Peru coca crop rises for sixth year: UN
Peru's coca crop increased by some 5.2% in 2011, according to the UN Office on Drugs and Crime (UNODC)—marking the sixth consecutive year that cultivation increased in the Andean nation. Some 64,400 hectares of coca cultivation were detected in satellite images, compared to the estimated 61,200 hectares cultivated in 2010. While the Upper Huallaga Valley and Apurímac-Ene River Valley (VRAE) continued to account for some 50% of Peru's illegal coca crop, the area under cultivation in these zones increased by only 1%. However, cultivation was up by over 40% in northern Peru, with the provinces of Putumayo and Bajo Amazonas (both in Loreto region) especially named—areas newly opened to cultivation, where the government carries out no eradication campaigns. "Drug traffickers are becoming more efficient," said Flavio Mirella, chief of UNODC's Peruvian office, during a presentation of the report in Lima. "Traffickers need less coca leaf to produce more cocaine.

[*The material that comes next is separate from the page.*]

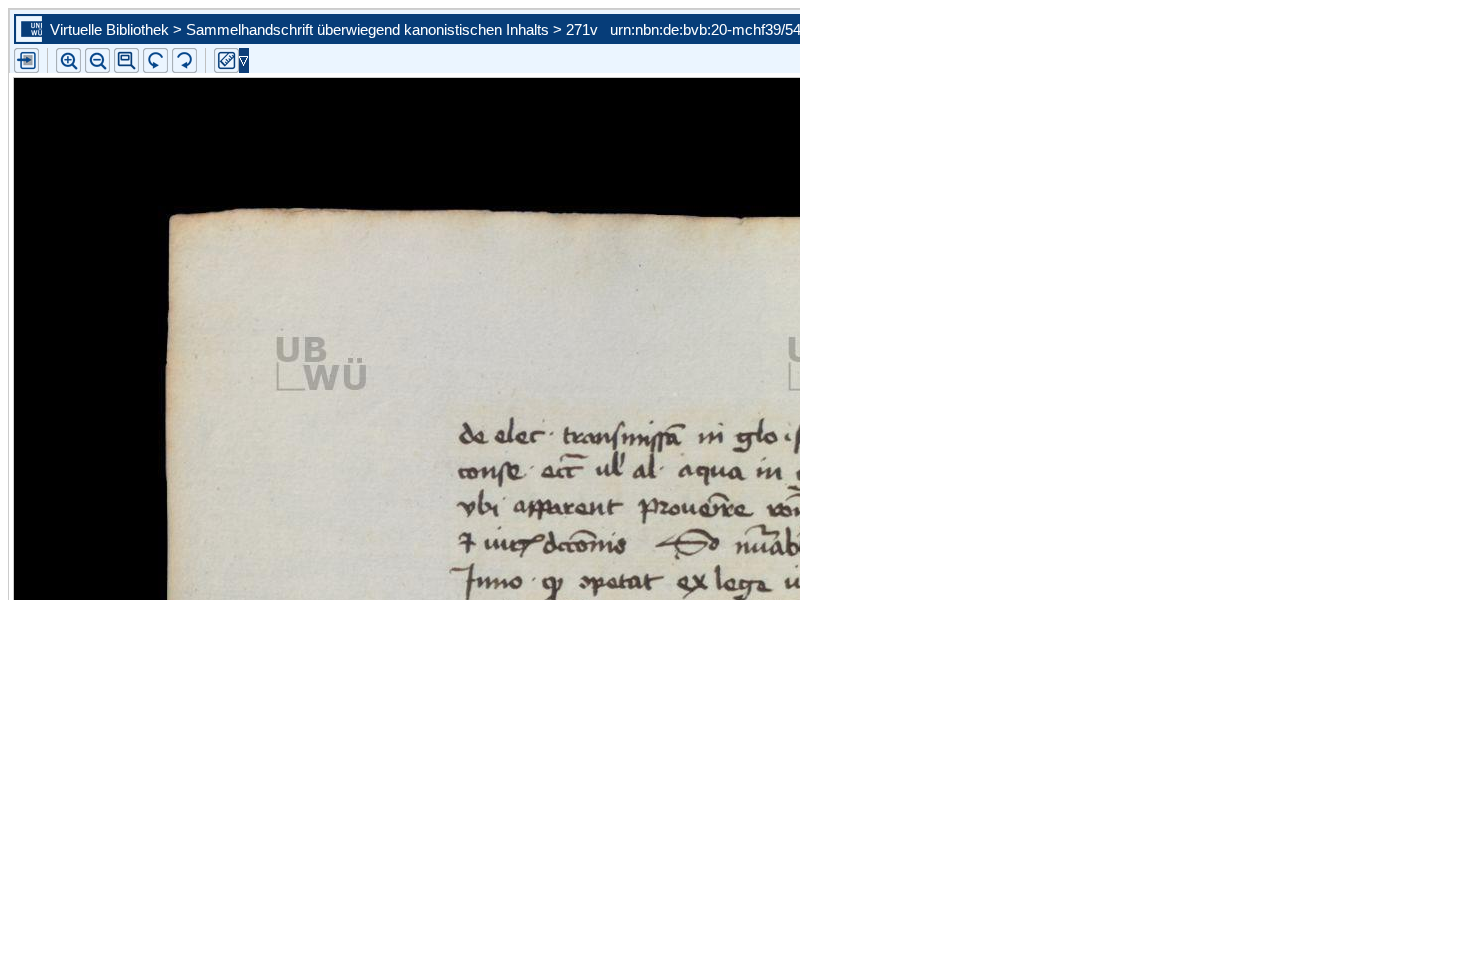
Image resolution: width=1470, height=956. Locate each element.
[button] (126, 60)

Routes of supply are diversifying and producing areas are getting closer to certain routes of exit" toward Bolivia and Brazil, he said. (Bloomberg, UNODC press release, Sept. 27; BBC News, Sept. 26*)
Although Peru is rapidly catching up, Colombia remains South America's top producer of coca leaf, a position it has held since 1997, despite dropping production since 2006. Mirella said that Colombia in 2011 produced 41.6% of the world's coca, while Peru cultivated 40.7% and Bolivia 17.7%. (Colombia Reports, Sept. 26)
Peru has recently challenged claims by the US State Department that it is lagging in coca eradication efforts.
* Note that the figures in these reports do not quite match. We are going with those supplied by the UNODC press release.